(Stored items)
------------------------------------------------------------
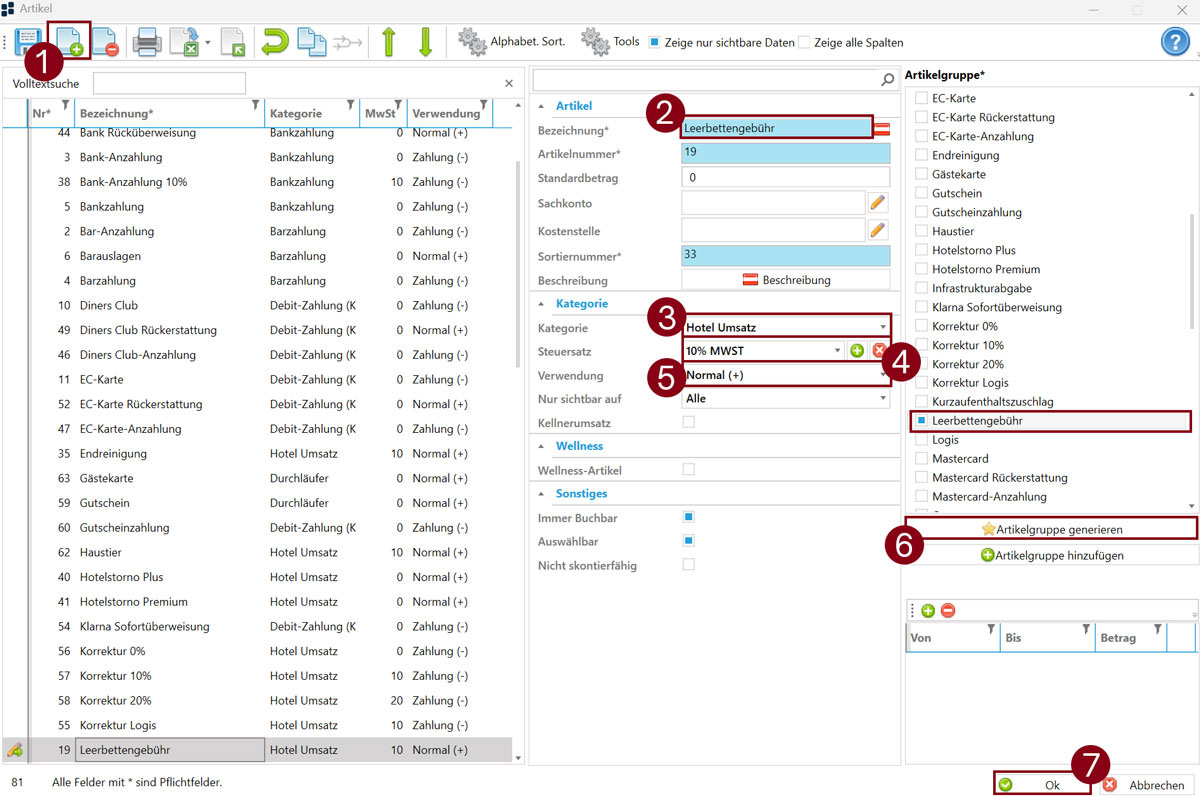This screenshot has height=796, width=1200.
Task: Open the Kategorie dropdown
Action: click(882, 327)
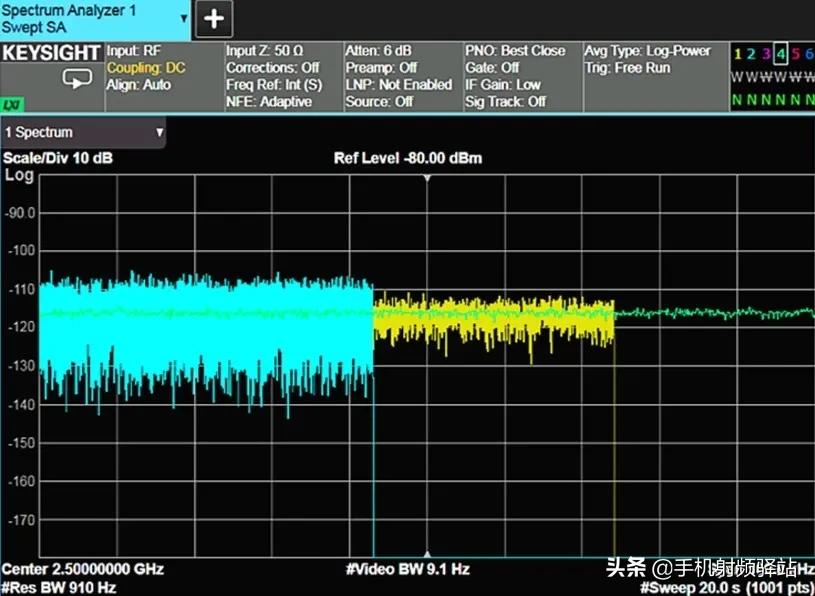
Task: Select trace 3 in the trace indicator
Action: point(765,54)
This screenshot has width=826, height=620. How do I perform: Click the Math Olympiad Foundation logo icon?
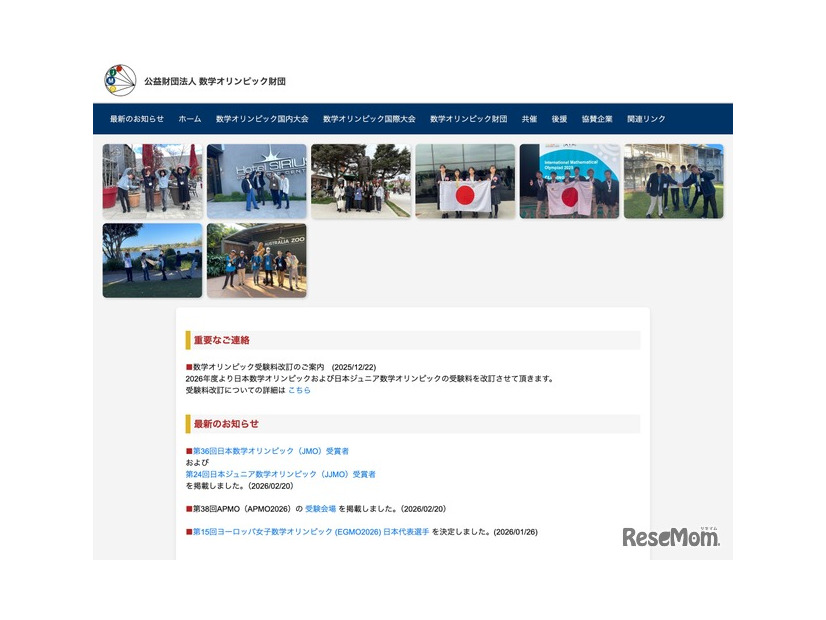pos(120,80)
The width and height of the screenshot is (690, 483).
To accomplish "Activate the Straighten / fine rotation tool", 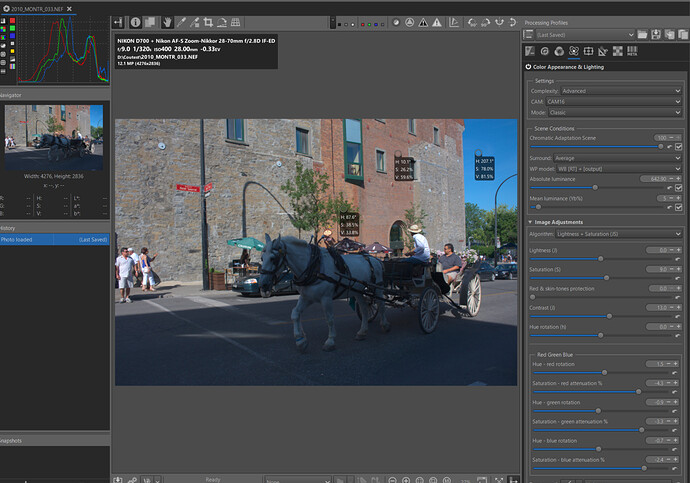I will click(222, 21).
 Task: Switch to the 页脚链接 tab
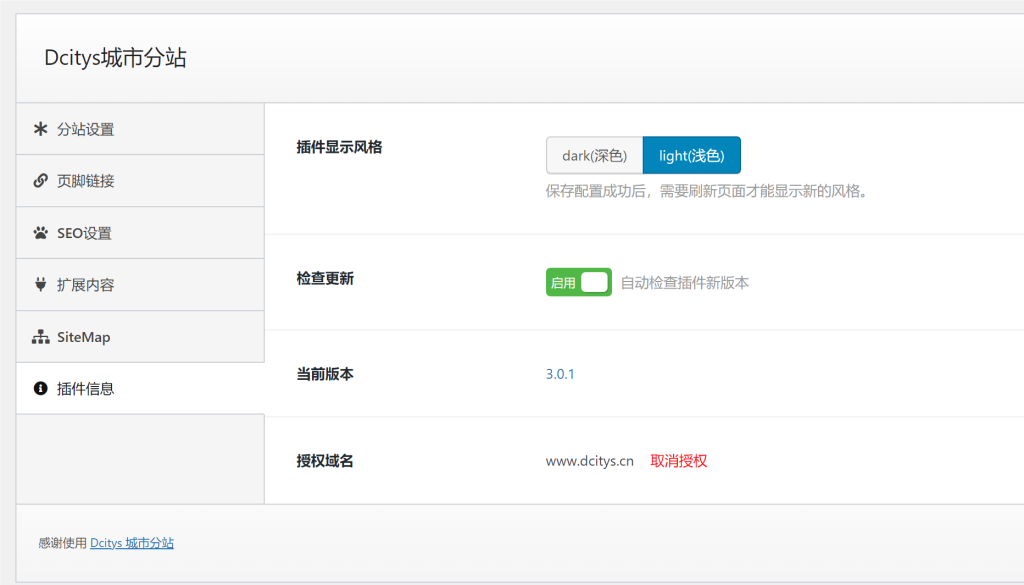tap(86, 181)
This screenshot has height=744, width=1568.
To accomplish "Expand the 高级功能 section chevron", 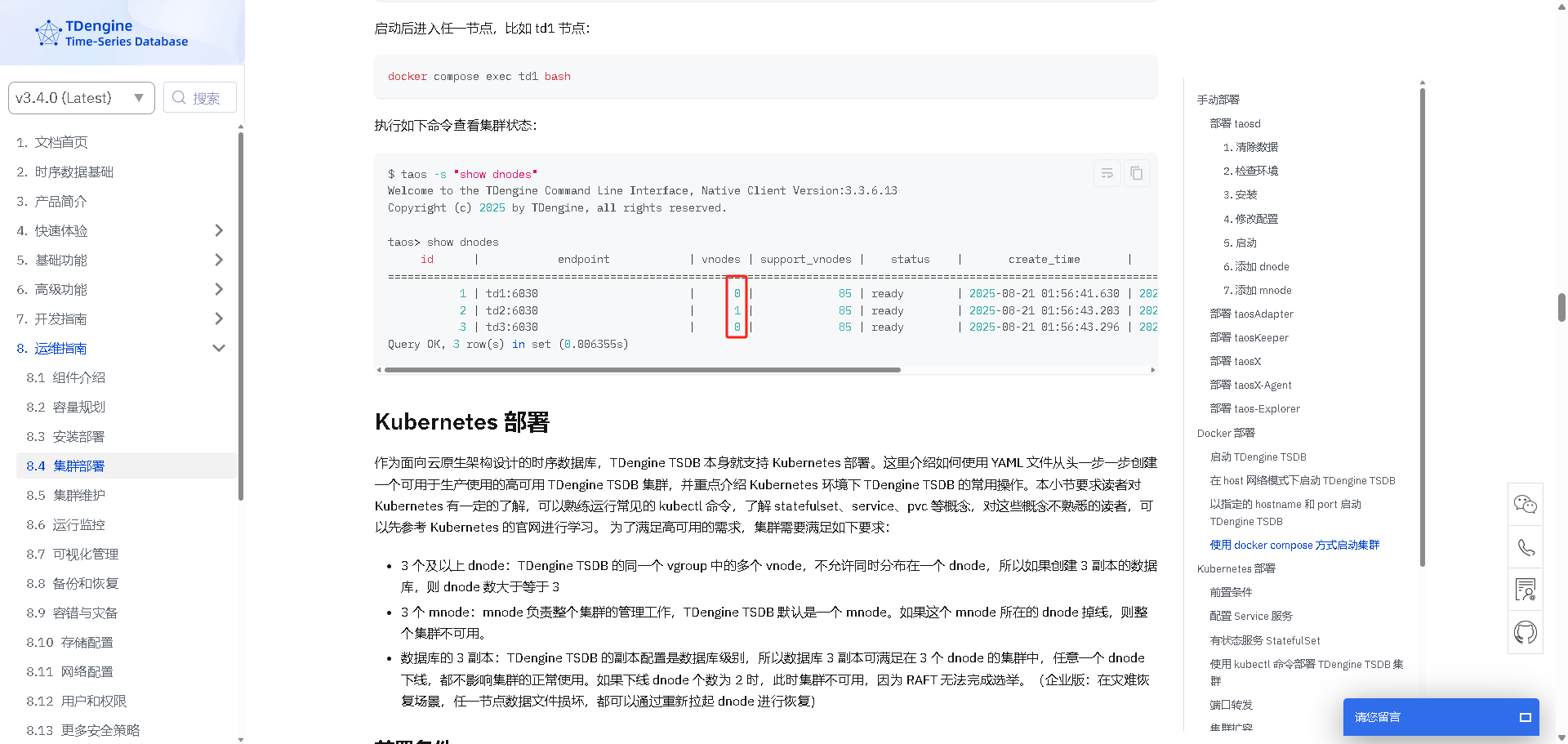I will coord(218,289).
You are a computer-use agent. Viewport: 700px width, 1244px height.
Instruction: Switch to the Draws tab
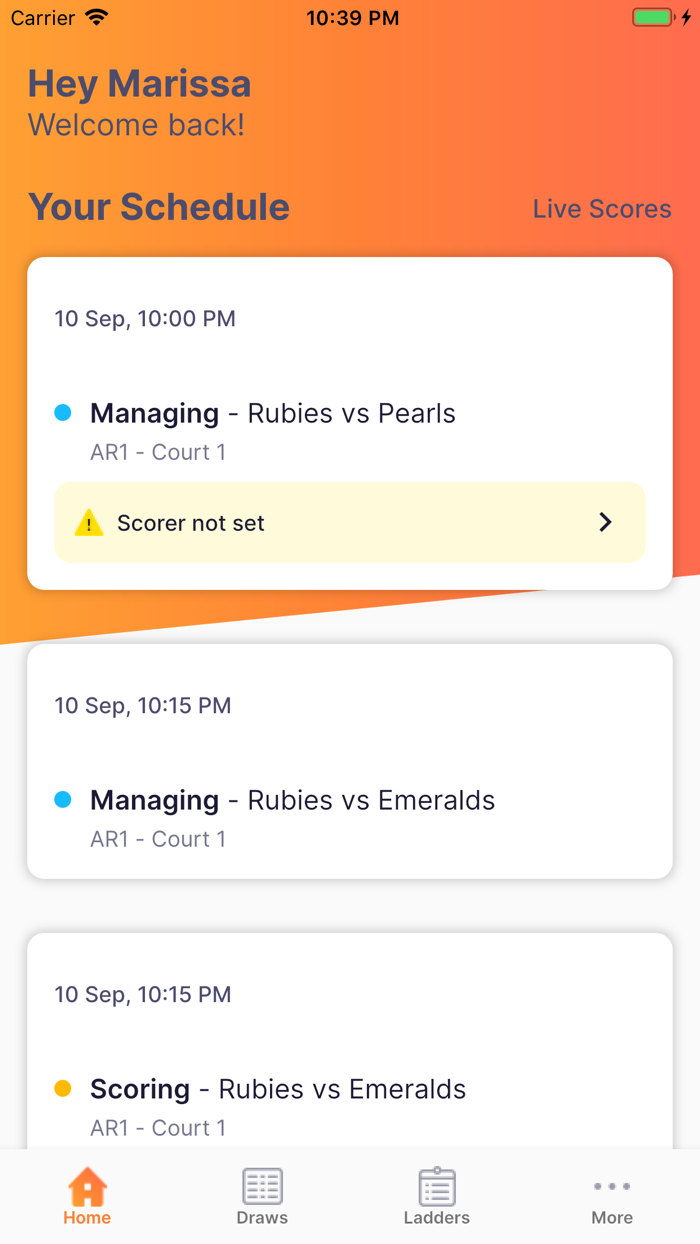(x=262, y=1196)

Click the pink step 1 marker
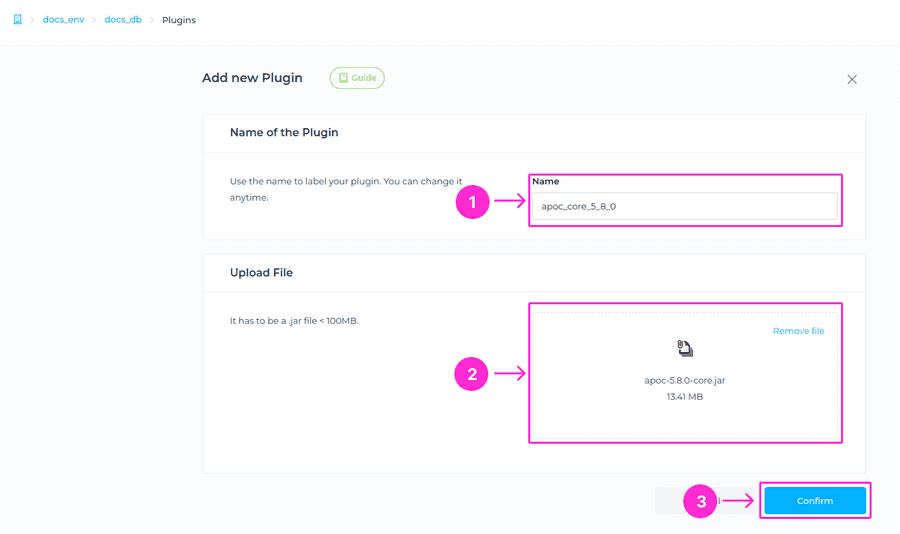coord(472,203)
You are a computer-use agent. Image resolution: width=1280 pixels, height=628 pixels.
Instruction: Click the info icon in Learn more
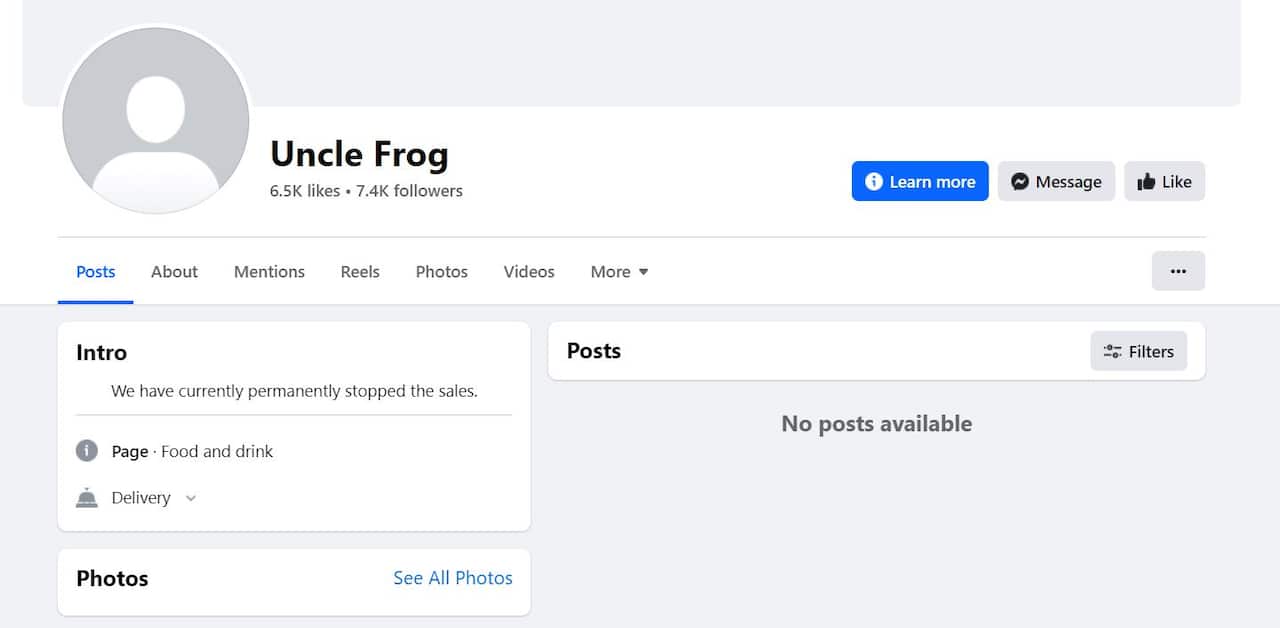click(x=874, y=181)
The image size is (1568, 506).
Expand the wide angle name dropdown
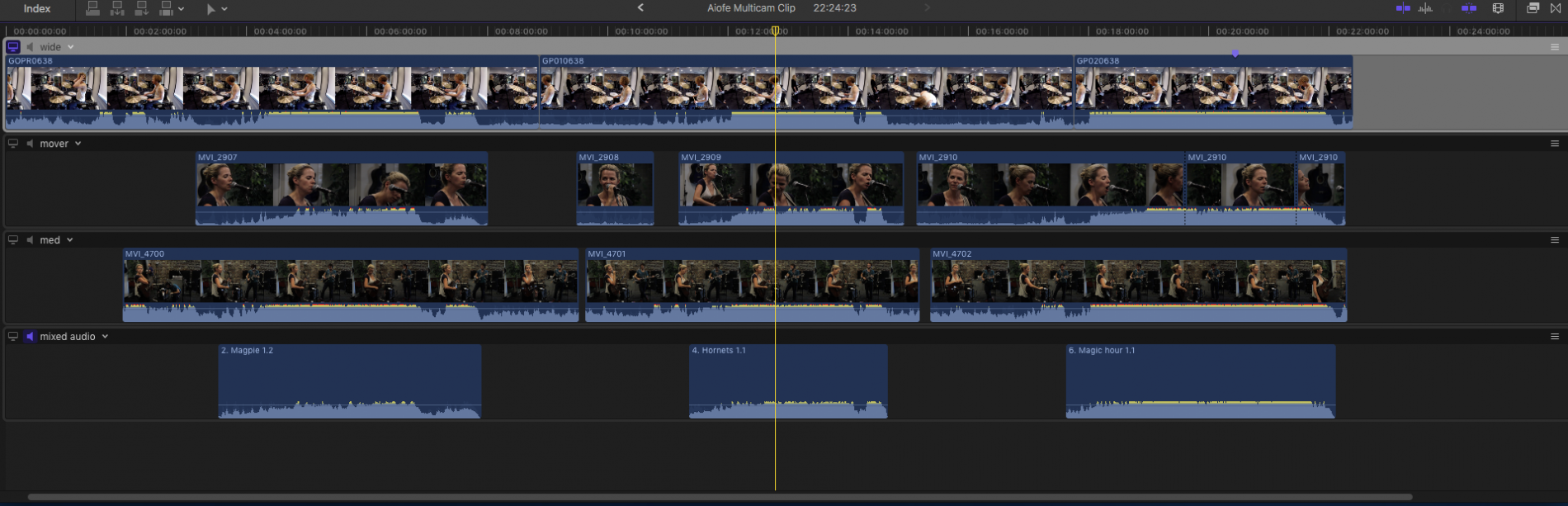coord(70,47)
------------------------------------------------------------
WORK TO COMPLETE:
Retype the lines exactly. Begin at the one that holds "Click the pink step 1 marker", stop at the last line of the entries above, and drop the pictures.

THE ANSWER:
Click the pink step 1 marker
coord(472,203)
You are a computer-use agent. Image resolution: width=1280 pixels, height=628 pixels.
Instruction: Click the info icon in Learn more
click(x=874, y=181)
The image size is (1568, 506).
Expand the wide angle name dropdown
coord(70,47)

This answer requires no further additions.